## BEGIN Excerpted passage

Interval edit: ah, good acoustics, how I missed you! I think Glyndebourne hall is also on the dry side but, damn, that crispness is nice on these ears. The two theorbists really worked for their money! So do the rams in the distance, they’re making a racket 😀
distress the woods (ok, the desert), petrol pumps – deja vu?
Just after the show edit: gotta give it to Vick, that was some effective inserting of the band!
ps: Emoke Barath is sitting one seat up from me on the bus back to Lewes. Yes, I know, it’s that kind of summer.
Since that soprano-tenor debacle happened just before I travelled to Vienna in April, I made it a point to snap a few pictures of fountains. Clearly there’s ample reason to step out of the hall for a glass of water.
Don’t give into confusion – that was last year. But since this year the same participants had another close encouter of the operatic kind (which means they didn’t meet at all, though they were supposed to) in the same opera, a unique chance to post my hitherto neglected draft appeared.

## END Excerpted passage
## BEGIN Dataset content

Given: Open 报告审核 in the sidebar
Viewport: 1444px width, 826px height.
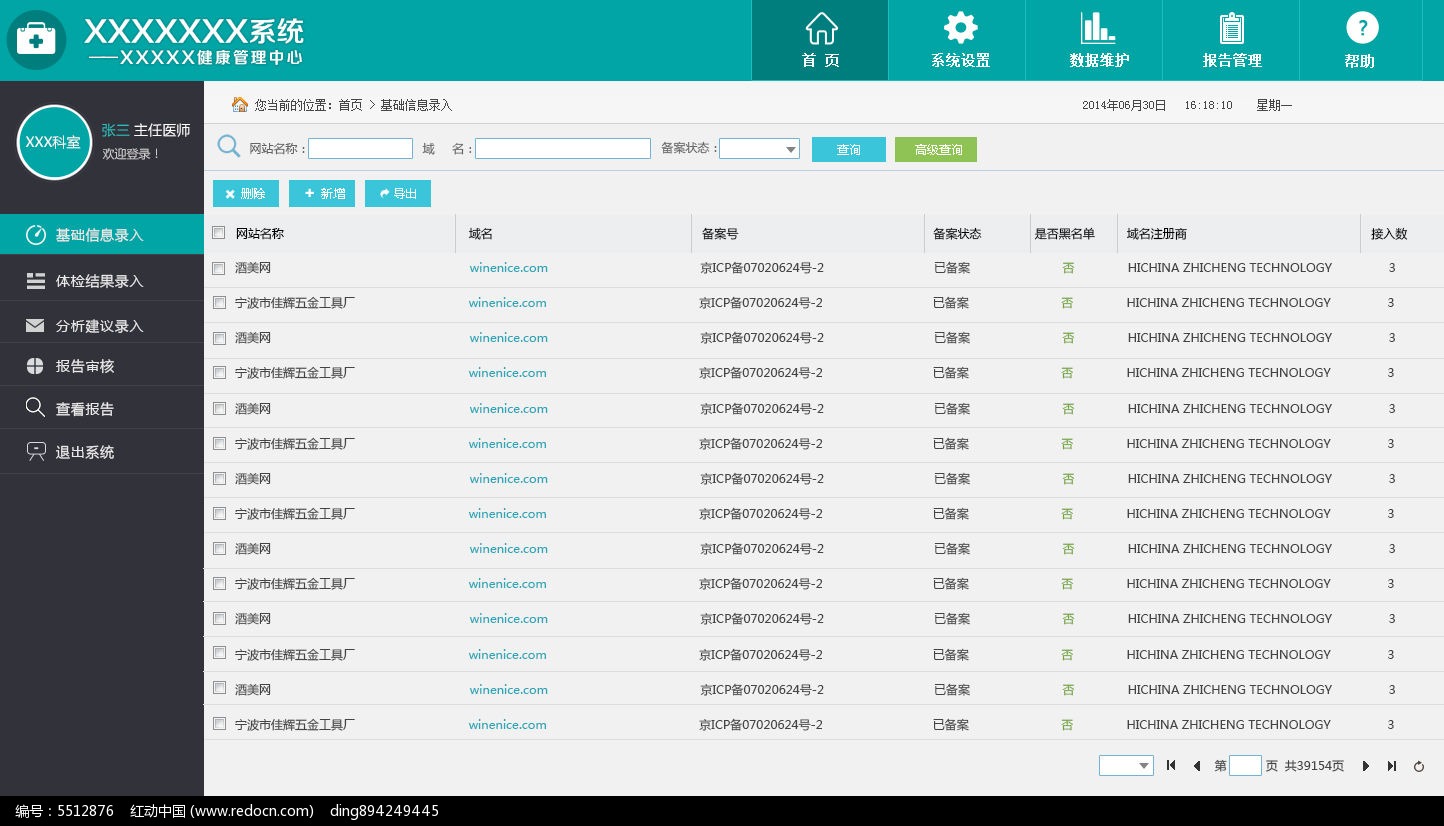Looking at the screenshot, I should (85, 366).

## END Dataset content

Set task A — According to the opera blog excerpt, who is sitting one seat up from the writer on the bus back to Lewes?
Set task B — Copy out the part of the opera blog excerpt between "Just after the" and "kind of summer.", inclusive.
The listing is separate material, distinct from the opera blog excerpt.

Exercise result A — Emoke Barath.

Exercise result B —
Just after the show edit: gotta give it to Vick, that was some effective inserting of the band!
ps: Emoke Barath is sitting one seat up from me on the bus back to Lewes. Yes, I know, it’s that kind of summer.